Al Sotack’s Brainstorm

A pre-Prohibition Irish whiskey cocktail with dry that drinks like a modified Old-Fashioned.

No longer relegated to the realm of punches and slings, bartenders began to create drinks specifically tailored to the Hibernian spirit’s distinctive profile. Sotack sees the Brainstorm as a notable example of this trend. “These guys, they used Irish [whiskey] in a specific way. It’s not the same as Scotch,” Sotack says. To him, this particular spirit requires special attention and can’t be plugged into any old whiskey-driven template. “Irish whiskey is lean and the reason that it doesn’t get used a lot in cocktails is because it gets beat up,” he says, contrasting it with rye’s dominant structure. Not so in the Brainstorm. Sotack asserts that one of the drink’s biggest assets is its ability to cater to the more delicate character of the base spirit.

Exactly where the Brainstorm fits in the canon of classics is hardly clear cut. In Jupiter Disco’s zine, which Sotack and his business partner, Maks Pazuniak, published in 2021, Sotack likens the Brainstorm to “a Bobby Burns’ weird Irish cousin.” Though both call for Bénédictine and feature ingredients that land them in the Manhattan family, the Bobby Burns traditionally calls for a classic late 19th-century structure of equal parts Scotch and sweet vermouth, with a much smaller measure of Bénédictine. Some, however, would say that the Brainstorm more closely resembles an “improved” cocktail, that is an Old-Fashioned formula made complex by multiple modifiers—in this case, dry vermouth and herbal Bénédictine bolstering the base spirit. Sotack recognizes its unique makeup as part of why the drink shines. “It’s a somewhat familiar style, but an unfamiliar formula.” 

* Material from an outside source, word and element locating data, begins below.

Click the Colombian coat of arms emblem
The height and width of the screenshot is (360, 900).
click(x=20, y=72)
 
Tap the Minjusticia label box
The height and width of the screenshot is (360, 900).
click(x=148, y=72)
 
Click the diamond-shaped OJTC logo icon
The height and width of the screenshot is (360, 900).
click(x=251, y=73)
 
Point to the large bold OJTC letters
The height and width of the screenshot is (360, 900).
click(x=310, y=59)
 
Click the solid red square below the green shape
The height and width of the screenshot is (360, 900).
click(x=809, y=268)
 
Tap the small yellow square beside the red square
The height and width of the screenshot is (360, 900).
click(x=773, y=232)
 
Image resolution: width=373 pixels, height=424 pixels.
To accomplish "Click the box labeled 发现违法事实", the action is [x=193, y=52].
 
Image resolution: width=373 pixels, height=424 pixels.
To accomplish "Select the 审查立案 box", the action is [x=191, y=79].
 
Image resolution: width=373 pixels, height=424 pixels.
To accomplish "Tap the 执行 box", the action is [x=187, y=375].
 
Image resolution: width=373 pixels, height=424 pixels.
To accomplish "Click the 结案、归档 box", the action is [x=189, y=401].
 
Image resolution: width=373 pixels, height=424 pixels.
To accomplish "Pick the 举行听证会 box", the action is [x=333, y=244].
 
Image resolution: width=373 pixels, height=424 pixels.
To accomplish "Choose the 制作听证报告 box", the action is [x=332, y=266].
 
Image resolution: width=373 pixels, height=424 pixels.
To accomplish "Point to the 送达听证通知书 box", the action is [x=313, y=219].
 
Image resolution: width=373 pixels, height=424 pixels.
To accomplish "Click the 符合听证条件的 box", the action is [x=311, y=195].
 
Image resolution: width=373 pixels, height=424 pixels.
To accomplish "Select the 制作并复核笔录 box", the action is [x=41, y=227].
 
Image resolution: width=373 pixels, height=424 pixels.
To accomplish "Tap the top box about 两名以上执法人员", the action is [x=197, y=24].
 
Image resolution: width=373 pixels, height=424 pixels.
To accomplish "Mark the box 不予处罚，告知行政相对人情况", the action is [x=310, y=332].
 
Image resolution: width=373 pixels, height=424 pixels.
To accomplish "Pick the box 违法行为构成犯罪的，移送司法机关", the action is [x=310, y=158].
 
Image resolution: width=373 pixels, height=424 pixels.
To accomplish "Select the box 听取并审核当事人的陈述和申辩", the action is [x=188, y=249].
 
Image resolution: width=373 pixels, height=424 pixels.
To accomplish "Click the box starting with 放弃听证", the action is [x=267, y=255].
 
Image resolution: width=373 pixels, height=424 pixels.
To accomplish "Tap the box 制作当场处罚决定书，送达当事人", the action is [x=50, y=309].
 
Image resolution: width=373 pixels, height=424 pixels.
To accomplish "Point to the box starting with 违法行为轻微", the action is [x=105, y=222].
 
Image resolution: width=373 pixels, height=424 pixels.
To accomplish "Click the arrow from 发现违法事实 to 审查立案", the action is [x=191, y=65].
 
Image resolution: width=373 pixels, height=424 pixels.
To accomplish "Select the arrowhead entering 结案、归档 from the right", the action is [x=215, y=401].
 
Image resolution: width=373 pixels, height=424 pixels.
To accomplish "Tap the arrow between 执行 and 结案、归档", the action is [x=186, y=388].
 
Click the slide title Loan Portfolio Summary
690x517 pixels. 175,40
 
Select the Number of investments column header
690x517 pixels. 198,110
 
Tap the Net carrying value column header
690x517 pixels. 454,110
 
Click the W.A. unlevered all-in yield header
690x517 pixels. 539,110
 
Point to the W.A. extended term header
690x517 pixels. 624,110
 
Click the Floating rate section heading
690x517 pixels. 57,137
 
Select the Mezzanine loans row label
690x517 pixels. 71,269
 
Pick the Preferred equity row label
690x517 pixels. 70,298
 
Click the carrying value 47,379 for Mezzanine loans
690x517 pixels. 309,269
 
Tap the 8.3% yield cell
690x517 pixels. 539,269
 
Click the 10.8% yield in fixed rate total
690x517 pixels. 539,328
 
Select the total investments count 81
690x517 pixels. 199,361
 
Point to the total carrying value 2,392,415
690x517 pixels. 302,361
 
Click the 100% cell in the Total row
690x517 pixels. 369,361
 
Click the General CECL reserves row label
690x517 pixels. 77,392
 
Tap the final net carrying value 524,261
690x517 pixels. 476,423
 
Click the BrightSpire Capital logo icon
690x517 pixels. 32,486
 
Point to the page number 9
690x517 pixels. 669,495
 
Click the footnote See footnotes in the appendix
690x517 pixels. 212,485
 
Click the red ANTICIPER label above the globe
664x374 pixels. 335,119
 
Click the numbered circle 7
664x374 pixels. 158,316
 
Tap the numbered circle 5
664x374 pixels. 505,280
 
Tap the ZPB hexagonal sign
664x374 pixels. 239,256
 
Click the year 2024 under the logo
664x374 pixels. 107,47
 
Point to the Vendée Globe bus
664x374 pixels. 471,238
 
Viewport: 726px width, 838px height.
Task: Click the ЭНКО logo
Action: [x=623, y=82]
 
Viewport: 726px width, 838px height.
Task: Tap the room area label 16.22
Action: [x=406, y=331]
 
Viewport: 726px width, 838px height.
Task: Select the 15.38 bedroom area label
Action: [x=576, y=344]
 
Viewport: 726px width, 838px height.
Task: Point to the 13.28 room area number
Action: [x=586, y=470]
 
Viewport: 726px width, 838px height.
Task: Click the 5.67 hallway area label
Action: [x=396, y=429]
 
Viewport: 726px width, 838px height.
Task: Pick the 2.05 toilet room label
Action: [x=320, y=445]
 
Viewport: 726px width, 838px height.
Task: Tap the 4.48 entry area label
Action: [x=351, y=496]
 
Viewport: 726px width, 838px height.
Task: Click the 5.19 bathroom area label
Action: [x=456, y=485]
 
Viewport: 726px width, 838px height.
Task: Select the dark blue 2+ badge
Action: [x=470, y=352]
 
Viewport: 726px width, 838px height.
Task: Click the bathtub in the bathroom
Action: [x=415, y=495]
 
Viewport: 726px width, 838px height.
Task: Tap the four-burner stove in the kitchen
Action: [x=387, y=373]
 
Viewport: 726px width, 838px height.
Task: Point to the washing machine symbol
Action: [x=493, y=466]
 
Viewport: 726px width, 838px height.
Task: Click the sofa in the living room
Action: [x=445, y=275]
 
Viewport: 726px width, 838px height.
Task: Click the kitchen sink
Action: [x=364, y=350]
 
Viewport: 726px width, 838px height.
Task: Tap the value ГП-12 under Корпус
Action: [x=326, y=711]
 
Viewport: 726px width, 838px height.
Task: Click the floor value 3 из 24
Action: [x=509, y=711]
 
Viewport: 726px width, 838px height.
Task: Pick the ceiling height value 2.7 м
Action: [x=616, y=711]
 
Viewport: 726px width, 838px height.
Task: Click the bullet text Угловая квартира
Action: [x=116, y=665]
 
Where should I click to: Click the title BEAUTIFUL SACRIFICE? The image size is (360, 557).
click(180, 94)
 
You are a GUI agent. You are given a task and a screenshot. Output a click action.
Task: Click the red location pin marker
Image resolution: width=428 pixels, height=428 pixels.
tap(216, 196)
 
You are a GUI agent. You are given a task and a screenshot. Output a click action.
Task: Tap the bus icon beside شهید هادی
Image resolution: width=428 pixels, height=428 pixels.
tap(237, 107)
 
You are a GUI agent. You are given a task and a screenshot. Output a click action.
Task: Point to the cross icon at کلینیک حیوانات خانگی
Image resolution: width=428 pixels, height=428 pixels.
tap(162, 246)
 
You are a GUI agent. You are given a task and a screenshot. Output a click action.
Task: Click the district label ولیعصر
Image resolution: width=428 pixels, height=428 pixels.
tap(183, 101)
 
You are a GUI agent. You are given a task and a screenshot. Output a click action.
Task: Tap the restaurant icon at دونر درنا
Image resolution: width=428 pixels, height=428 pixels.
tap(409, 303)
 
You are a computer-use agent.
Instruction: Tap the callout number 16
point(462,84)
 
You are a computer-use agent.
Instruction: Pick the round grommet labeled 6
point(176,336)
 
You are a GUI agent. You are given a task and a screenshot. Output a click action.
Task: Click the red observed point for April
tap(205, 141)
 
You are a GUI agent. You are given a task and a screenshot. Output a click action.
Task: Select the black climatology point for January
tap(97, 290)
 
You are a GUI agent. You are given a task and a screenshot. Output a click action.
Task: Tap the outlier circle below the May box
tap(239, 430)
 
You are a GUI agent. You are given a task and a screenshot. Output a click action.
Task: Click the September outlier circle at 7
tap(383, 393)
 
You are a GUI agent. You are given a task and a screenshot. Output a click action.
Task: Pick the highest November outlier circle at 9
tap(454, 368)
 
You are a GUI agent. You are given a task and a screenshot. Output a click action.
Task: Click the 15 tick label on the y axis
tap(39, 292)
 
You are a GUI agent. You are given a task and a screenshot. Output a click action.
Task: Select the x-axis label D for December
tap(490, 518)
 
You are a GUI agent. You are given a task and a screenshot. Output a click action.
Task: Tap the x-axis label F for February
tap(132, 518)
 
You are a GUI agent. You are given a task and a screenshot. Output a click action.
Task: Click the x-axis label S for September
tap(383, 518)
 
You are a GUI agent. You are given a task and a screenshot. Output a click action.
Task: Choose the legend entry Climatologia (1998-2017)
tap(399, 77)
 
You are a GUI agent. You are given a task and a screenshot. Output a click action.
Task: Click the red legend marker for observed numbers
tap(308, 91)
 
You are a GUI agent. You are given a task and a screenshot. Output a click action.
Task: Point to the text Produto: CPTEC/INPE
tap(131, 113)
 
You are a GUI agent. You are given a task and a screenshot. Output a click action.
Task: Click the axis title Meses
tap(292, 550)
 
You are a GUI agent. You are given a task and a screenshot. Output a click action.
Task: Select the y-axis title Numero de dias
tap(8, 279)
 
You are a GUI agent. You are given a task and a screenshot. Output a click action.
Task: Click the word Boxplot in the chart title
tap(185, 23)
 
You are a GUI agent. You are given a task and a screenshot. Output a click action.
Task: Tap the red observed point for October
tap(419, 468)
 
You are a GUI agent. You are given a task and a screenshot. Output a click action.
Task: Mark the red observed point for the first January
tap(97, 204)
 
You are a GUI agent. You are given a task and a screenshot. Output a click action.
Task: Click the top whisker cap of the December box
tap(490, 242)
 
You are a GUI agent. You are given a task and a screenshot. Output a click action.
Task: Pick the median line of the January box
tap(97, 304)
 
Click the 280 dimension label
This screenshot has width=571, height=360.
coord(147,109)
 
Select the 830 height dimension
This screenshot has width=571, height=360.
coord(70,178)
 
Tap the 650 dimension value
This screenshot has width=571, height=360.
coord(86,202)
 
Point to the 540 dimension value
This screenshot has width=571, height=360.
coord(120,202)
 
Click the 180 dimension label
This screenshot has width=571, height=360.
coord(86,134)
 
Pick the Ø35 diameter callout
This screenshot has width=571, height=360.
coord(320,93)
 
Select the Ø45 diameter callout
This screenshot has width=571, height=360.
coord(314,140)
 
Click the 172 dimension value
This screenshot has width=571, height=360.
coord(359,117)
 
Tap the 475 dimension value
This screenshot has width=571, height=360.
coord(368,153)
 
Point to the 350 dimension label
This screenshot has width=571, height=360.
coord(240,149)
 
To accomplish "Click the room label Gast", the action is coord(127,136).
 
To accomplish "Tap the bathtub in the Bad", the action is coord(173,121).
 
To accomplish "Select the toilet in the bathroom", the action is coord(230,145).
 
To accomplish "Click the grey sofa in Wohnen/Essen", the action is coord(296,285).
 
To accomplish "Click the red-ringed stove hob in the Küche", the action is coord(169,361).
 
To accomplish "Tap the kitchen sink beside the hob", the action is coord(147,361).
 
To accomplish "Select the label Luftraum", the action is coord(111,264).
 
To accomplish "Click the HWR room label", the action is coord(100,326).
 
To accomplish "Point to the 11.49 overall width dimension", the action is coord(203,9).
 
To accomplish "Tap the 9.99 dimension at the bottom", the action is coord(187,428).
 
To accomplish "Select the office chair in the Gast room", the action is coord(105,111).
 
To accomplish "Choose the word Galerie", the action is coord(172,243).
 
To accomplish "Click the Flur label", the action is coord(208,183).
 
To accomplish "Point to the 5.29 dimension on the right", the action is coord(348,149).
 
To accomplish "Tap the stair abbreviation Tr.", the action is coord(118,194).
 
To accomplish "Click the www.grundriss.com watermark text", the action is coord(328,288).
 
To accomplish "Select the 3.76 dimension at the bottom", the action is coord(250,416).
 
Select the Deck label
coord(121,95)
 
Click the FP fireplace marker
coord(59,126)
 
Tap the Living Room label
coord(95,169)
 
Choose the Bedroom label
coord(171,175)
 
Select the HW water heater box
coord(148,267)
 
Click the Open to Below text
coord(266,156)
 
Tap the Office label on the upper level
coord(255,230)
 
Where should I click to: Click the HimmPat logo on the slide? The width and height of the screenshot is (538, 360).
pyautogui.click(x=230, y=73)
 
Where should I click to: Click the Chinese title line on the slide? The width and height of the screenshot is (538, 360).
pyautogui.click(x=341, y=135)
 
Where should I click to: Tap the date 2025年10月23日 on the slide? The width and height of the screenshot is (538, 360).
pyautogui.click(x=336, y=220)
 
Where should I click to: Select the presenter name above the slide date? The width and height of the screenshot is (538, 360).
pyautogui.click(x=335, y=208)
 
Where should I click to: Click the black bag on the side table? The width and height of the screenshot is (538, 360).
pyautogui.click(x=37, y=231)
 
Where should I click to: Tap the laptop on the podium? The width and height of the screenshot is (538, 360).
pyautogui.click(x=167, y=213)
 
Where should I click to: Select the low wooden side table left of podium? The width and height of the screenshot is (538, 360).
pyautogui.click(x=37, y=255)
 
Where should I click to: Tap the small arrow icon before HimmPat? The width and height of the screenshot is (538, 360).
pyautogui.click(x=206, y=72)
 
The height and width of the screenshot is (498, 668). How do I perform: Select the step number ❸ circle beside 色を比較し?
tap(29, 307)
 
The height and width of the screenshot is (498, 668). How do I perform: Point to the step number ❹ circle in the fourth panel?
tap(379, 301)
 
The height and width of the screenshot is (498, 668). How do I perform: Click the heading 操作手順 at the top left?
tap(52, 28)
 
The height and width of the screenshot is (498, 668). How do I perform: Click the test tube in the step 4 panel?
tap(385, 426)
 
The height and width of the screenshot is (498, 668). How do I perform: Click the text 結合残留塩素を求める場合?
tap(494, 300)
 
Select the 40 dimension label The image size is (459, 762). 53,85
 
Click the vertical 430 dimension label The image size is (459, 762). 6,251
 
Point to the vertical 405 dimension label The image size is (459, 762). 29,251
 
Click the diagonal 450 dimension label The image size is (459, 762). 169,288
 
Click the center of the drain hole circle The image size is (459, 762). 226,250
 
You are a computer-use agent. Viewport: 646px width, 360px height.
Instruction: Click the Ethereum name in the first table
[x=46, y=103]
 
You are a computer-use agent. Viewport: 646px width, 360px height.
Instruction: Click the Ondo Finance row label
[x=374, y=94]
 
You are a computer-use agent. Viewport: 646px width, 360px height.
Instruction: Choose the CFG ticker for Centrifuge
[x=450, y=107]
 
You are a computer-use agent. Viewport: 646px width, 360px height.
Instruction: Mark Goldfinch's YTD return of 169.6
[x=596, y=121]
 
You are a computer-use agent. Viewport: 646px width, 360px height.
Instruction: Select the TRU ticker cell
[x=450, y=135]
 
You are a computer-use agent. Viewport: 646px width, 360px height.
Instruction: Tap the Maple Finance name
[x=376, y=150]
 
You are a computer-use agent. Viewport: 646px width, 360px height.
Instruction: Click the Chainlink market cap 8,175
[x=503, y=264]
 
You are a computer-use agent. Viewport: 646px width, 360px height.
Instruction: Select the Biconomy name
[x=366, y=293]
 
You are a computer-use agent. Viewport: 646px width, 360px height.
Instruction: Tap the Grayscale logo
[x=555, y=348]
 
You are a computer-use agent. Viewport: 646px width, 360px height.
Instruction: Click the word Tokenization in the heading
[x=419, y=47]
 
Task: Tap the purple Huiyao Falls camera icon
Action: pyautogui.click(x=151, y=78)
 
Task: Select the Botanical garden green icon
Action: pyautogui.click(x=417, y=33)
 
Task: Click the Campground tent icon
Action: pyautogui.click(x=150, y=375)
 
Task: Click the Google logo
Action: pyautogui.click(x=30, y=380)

Sotack’s recipe by and large sticks to the original ratios—but exactly what constituted a dash in 1917 is a matter of serious contention in cocktail circles. Sotack believes it would have been a substantial measure, significantly more than what’s in a dash today. He’s always made his Brainstorm with two ounces of Irish whiskey (his go-to is Jupiter Disco’s well whiskey, Paddy) and half an ounce each of dry vermouth (he favors “tight and austere” Dolin dry, which he describes as “not super oily”) and Bénédictine. In a nod to Harry Craddock’s Savoy recipe, he serves it up. Sotack’s biggest departure from the original is ditching the typical orange twist in favor of a lemon twist, expressed over the drink for added lift. 

Though Sotack thinks “balance” is an overused concept in cocktails, he finds just that in the symbiosis of the Brainstorm’s three ingredients. “Historically, they leaned on sugar content to kind of make up some of that structure [that Irish whiskey lacks], but they also went light … with dry vermouth instead of sweet vermouth,” he explains. To him, the Brainstorm’s unusual combination yields a finished cocktail that defies the typical whiskey cocktail profile. “It’s not this round, soft, warm, comfort-foody thing,” says Sotack. “It’s a more angular cocktail.”